Lobby group criticises KRA for increasing tax on cigarette alternatives

This sudden tax increase is pricing safer alternatives out of the reach of Kenyans.

In Summary

•The lobby group said this is also driving up black market demand for the products.

•Casa said tobacco-free nicotine products have the opportunity to reduce smoking rates in Kenya, but only if they are offered as affordable alternatives to cigarettes.

KRA Commissioner General James Mburu
KRA Commissioner General James Mburu
Image: Courtesy

Lobby group, Campaign for Safer Alternatives has faulted the Kenya Revenue Authority for increasing tax on nicotine alternatives to cigarettes.

In a statement on Thursday, chairman Joseph Magero said the move is a blow to about 2.5 million smokers in Kenya, who have been struggling to quit.

“While other countries are moving towards a healthier, smoke-free future through their promotion of e-cigarettes and pouches as quitting devices, this sudden tax increase is pricing safer alternatives out of the reach of Kenyans,” he said.

The lobby group said this is also driving up black market demand for the products.

Casa insisted that tobacco-free nicotine products have the opportunity to reduce smoking rates in Kenya, but only if they are offered as affordable alternatives to cigarettes.

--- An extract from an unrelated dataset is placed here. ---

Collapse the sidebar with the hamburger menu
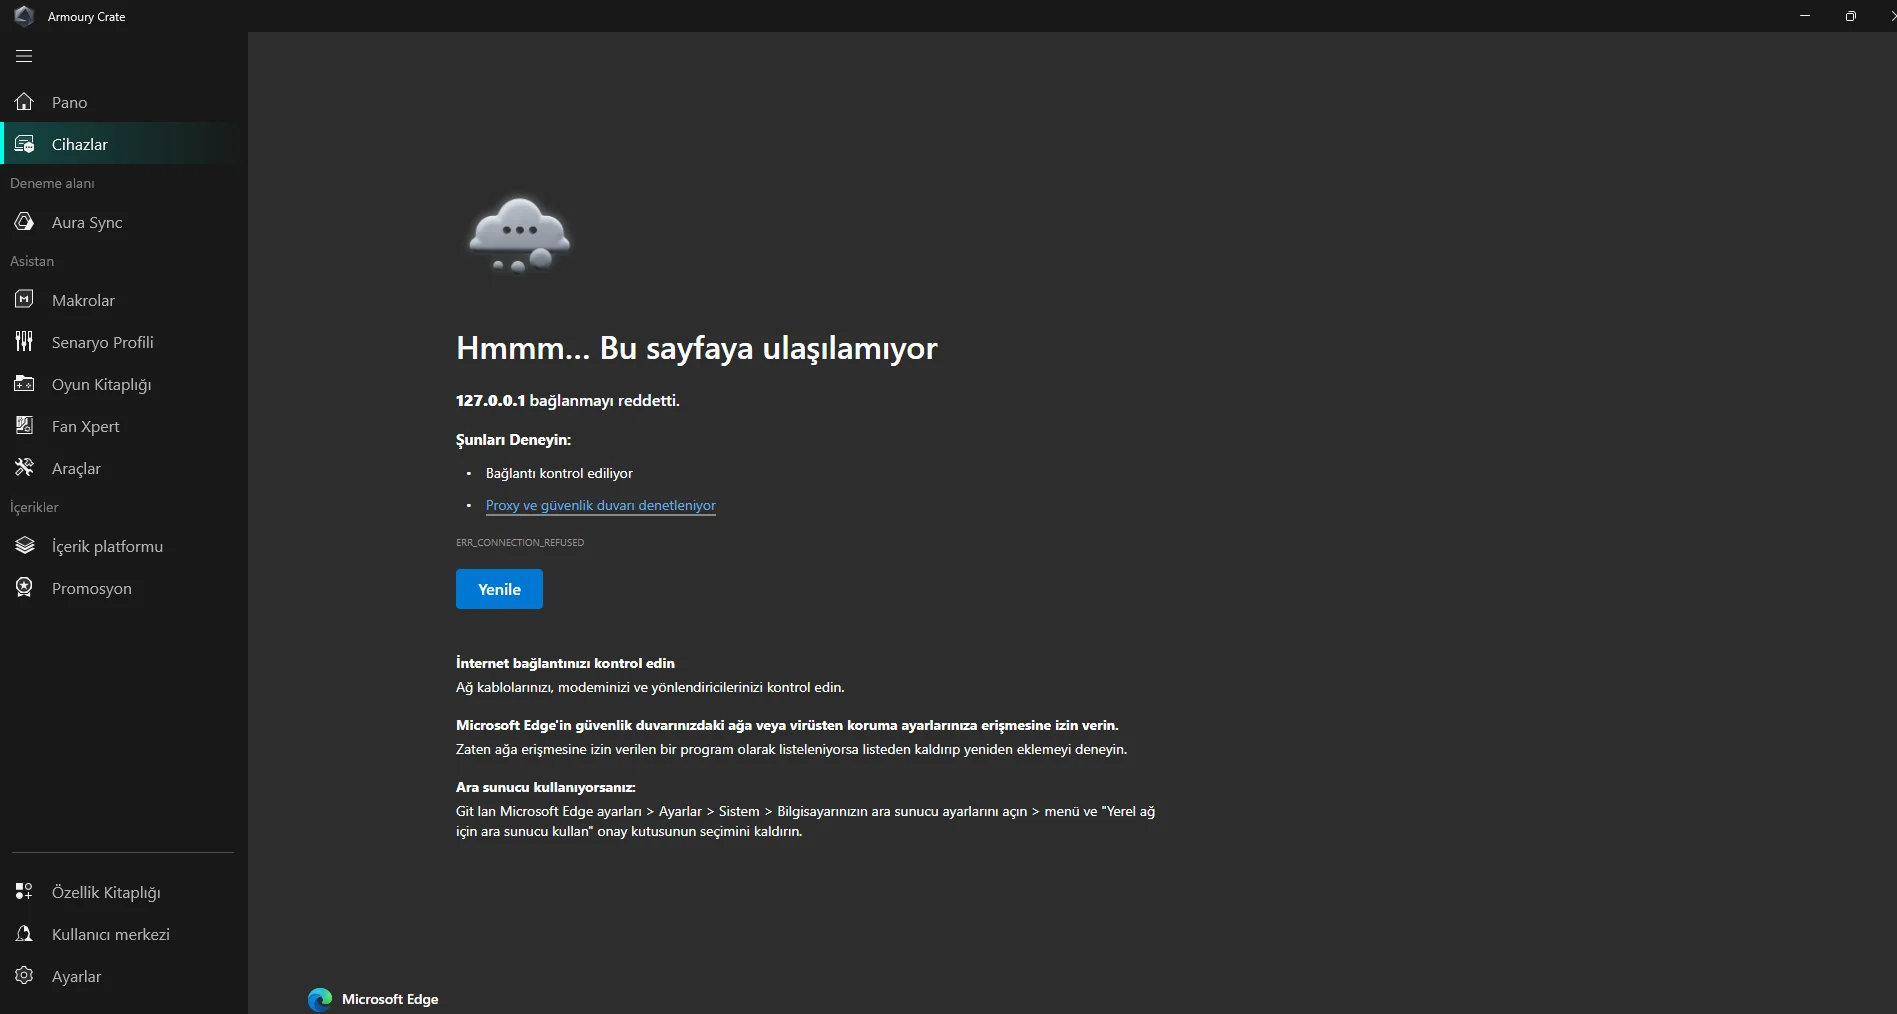1897x1014 pixels. (x=24, y=56)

“There is clearly a demand for safer nicotine products so rather than driving smokers to buy from criminal sellers the KRA should look at how they can bring sales within the legal market.”

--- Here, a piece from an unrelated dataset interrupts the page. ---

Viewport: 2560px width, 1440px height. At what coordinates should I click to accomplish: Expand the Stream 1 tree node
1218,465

Casa said Kenya has some of the highest taxes for vaping products in the world, and the 4.97 per cent inflation increase on vapes and nicotine pouches will put them even further out of reach of adult smokers.

Magero added that evidence-based global research by groups such as the Royal College of Physicians and Cochrane Library shows that alternative nicotine products are about 95 per cent less harmful compared to cigarettes and are effective at helping smokers quit.